Au-delà de la crise géopolitique, le président français compte sur cette visite pour mettre l'accent sur "l'attractivité de la France", selon son entourage. Accompagné de nombreux chefs d'entreprises françaises, il doit rencontrer mercredi, en marge d'un forum économique, les dirigeants de Softbank, champion des investissements dans l'intelligence artificielle, de Iwatani, l'entreprise japonaise qui a investi dans la start-up lyonnaise Carester, ou encore du fabricant d'équipements pour la recherche Horiba.

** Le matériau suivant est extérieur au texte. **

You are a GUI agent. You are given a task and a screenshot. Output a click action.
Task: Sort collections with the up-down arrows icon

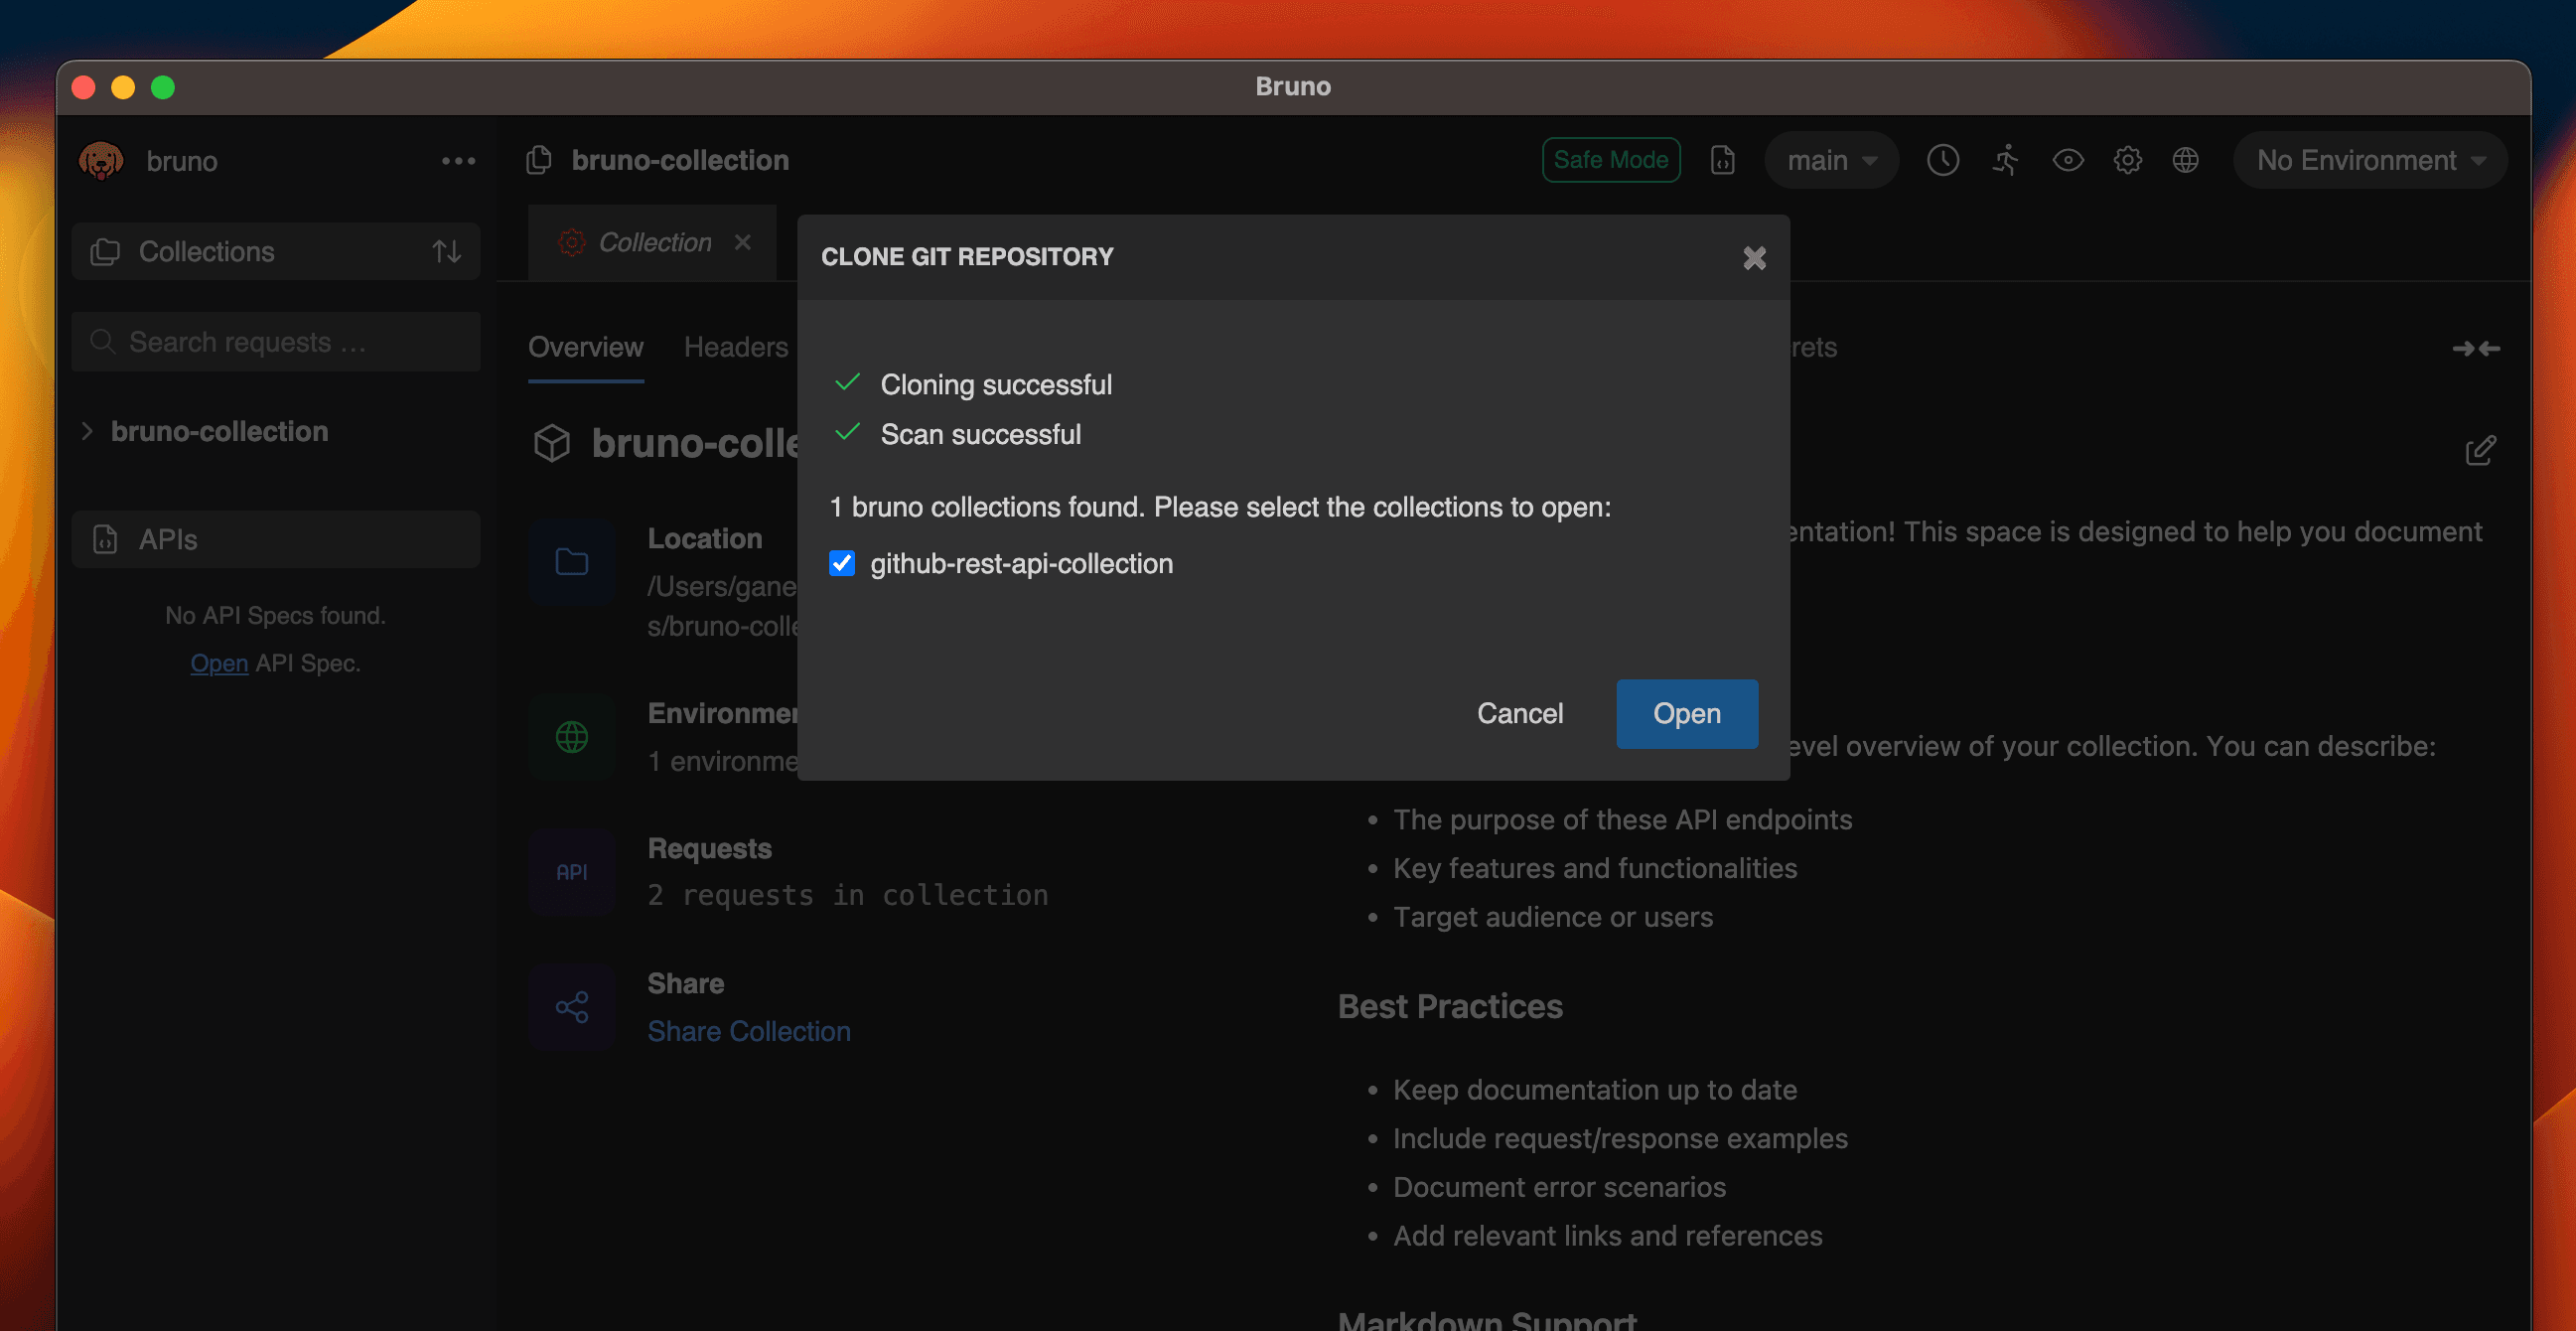pos(446,252)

Les deux pays entendent aussi signer une feuille de route en matière de nucléaire civil au Japon, dans la lignée d'une coopération déjà bien établie. Et renforcer les partenariats dans le domaine spatial, la recherche et les "technologies de rupture".

En présence de plusieurs ministres français, dont ceux de la Défense et des Affaires étrangères Catherine Vautrin et Jean-Noël Barrot, un volet consacré à la sécurité est aussi prévu.

Emmanuel Macron arrive à Tokyo en plein pic de floraison des emblématiques cerisiers du Japon, moment fort de l'année. Mais l'instant espéré de "hanami", ou observation des fleurs, pourrait être gâché par la pluie attendue trois jours durant dans la capitale japonaise.